3) Finally: for the Curators, this is going to be hard. How the hell are we going to choose from all the amazing submissions we’re bound to get? But I guess that’s life – sometimes you’ve got to bite the bullet. We’re just excited that people are pumped!

But getting back to the King Edward School tours, the ability to preview the wing was a necessary luxury for many of our prospective artists. Installation artworks by their very nature seem to require a keen awareness of space. King Edward School offers both gaping spaces, and an assortment of limitations (the biggest being the presence of asbestos in the drywall mud). But the school is mysterious and presents various surprises – especially in its current abandoned state. Experiencing the spaces flushes out its many hidden potentials.


Mysterious splooge, likely a remnant of one of King Edward’s floods


A book, abandoned in one of the class rooms


Hockey gear, available as materials for artists to use

On a separate note, the cSPACE technicians have been kind enough to begin collecting materials for us to work with onsite. These collections come from all over the school and include everything from ersatz gym equipment to forgotten theatre props. Scrap metal is available, along with piping, plexiglas, and tons of ceiling panels, bulletin boards, and chalk boards. Desks and chairs, unfortunately for us, are mostly being re-appropriated as part of cSPACE’s future designs.
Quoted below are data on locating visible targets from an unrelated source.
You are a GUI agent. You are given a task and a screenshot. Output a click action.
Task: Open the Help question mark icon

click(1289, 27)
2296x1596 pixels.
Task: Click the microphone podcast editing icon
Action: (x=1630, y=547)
But one can only imagine that there will be much poking around for other materials onsite once the artists are selected.


Artists scoping the materials set aside for them at King Edward School


Suzen Green exploring one of the classrooms on the second floor of the school

A reminder: our Call for Submissions deadline in on Monday, August 26th 2013. Interested in acting out your art-based fantasies on a abandoned school wing scheduled for imminent demolition? Then this might be the project for you.


On the roof of the school – how many students wished they could do this?